### [Input data]
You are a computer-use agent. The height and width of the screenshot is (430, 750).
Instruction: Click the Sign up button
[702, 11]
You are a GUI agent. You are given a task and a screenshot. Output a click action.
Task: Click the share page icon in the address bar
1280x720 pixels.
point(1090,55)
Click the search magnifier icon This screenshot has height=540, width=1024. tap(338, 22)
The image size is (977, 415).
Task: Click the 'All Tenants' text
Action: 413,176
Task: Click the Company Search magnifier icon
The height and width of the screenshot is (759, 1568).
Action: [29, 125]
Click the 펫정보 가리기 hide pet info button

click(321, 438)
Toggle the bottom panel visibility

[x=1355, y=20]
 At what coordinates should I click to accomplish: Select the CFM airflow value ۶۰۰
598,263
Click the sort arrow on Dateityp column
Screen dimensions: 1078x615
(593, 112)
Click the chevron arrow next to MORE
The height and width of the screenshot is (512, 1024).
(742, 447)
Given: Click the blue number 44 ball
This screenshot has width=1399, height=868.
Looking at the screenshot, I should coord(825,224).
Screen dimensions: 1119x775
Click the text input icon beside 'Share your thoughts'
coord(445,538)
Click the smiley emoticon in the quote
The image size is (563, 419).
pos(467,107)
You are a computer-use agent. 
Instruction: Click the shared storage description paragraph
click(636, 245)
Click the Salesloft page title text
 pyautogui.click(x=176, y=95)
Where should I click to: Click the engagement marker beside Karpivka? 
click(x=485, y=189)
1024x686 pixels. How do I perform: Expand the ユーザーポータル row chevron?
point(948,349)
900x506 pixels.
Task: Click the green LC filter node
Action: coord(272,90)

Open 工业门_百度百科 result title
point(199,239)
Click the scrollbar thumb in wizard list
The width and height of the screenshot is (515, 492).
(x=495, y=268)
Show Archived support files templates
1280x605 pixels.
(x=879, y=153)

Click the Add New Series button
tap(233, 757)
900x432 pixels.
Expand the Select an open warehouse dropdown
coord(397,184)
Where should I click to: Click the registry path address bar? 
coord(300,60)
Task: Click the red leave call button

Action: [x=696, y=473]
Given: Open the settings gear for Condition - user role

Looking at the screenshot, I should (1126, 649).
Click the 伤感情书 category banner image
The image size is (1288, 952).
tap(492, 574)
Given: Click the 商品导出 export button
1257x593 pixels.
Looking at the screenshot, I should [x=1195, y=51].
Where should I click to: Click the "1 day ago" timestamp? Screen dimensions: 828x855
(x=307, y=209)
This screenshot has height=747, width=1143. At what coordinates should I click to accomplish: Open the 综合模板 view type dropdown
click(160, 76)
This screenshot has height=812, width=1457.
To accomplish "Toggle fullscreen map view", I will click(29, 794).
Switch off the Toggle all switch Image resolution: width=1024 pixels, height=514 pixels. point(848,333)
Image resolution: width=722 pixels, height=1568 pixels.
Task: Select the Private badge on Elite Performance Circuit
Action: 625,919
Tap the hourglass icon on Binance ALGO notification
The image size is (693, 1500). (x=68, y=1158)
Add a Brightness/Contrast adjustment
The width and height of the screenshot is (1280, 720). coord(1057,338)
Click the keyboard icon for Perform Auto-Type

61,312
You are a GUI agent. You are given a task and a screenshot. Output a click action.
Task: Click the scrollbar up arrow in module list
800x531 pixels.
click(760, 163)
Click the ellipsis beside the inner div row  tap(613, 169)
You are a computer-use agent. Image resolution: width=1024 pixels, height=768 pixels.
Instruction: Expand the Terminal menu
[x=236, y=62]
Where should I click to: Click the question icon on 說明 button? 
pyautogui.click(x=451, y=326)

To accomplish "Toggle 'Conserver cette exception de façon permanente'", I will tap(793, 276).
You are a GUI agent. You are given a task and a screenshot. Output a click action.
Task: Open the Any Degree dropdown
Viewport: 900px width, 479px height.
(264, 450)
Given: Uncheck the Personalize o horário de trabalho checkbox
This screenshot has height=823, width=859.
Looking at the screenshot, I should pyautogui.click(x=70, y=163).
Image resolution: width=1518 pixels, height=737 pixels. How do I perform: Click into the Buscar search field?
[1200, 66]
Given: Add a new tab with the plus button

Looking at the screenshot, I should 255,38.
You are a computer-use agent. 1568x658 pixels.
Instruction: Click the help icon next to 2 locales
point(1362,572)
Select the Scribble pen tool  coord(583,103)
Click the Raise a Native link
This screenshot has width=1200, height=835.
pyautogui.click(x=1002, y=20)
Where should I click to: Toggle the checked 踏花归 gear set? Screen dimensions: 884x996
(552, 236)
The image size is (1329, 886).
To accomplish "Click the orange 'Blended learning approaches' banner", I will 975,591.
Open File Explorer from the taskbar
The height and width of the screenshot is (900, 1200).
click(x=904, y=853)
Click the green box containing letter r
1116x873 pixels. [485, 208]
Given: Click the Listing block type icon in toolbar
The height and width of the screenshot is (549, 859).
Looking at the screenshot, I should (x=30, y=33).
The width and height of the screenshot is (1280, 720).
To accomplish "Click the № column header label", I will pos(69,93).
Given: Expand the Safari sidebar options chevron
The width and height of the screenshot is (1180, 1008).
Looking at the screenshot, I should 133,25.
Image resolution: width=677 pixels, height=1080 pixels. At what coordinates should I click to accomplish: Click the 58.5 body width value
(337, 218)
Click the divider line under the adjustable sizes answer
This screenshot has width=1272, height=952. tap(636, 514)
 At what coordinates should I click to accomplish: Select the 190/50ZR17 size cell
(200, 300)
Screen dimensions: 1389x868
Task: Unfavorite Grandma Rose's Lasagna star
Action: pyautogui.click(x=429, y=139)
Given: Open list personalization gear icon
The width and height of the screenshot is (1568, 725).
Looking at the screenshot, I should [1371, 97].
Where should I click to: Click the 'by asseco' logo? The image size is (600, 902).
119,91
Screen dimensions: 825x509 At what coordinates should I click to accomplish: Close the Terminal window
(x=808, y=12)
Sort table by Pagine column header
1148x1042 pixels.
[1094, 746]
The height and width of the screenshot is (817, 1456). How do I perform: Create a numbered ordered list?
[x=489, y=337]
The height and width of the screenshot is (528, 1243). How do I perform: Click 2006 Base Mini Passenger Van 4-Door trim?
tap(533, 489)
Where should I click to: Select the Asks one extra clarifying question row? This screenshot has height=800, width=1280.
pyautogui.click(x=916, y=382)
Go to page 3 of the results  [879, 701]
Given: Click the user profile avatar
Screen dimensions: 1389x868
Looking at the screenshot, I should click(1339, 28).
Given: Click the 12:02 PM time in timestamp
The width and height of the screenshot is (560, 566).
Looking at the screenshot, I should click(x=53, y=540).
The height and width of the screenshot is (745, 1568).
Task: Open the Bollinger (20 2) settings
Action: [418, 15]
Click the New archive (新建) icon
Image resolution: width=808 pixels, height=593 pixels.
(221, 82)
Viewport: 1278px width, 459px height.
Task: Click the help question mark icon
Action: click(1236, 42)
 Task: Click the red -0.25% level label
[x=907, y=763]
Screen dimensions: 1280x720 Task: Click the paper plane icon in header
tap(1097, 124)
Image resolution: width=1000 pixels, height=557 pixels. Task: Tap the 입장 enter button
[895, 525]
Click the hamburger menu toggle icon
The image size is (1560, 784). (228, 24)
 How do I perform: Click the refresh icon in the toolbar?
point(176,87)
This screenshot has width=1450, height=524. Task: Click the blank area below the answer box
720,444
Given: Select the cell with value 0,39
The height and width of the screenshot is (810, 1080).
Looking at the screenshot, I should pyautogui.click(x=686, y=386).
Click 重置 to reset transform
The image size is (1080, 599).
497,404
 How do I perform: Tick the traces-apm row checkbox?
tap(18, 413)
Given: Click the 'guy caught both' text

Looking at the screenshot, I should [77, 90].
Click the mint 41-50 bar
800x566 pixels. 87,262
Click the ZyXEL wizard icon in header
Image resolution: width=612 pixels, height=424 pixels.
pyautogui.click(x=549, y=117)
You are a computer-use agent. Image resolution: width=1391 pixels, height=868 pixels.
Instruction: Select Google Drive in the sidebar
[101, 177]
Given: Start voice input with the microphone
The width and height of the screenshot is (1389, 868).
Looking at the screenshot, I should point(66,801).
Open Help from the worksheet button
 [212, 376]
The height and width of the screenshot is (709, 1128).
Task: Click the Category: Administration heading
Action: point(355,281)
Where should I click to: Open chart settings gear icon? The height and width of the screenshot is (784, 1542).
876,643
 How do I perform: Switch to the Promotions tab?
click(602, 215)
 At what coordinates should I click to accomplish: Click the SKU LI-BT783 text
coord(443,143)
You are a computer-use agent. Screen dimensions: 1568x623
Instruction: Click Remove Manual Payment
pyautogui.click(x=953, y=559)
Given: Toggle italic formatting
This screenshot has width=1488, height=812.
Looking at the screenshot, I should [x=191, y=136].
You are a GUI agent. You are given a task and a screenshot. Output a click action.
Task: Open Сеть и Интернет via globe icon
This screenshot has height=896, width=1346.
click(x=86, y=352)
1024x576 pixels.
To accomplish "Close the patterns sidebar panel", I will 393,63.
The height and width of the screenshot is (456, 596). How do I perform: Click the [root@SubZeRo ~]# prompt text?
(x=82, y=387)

### [Work task]
Only one stretch of the data above is needed. Restate it word for word, from the line containing "Where should I click to: Click the engagement" through the line containing "Click the scrollbar thumb in wizard list", both ends included.

### [Response area]
Where should I click to: Click the engagement marker beside Karpivka? 
click(x=485, y=189)
1024x686 pixels. How do I perform: Expand the ユーザーポータル row chevron?
point(948,349)
900x506 pixels.
Task: Click the green LC filter node
Action: coord(272,90)

Open 工业门_百度百科 result title
point(199,239)
Click the scrollbar thumb in wizard list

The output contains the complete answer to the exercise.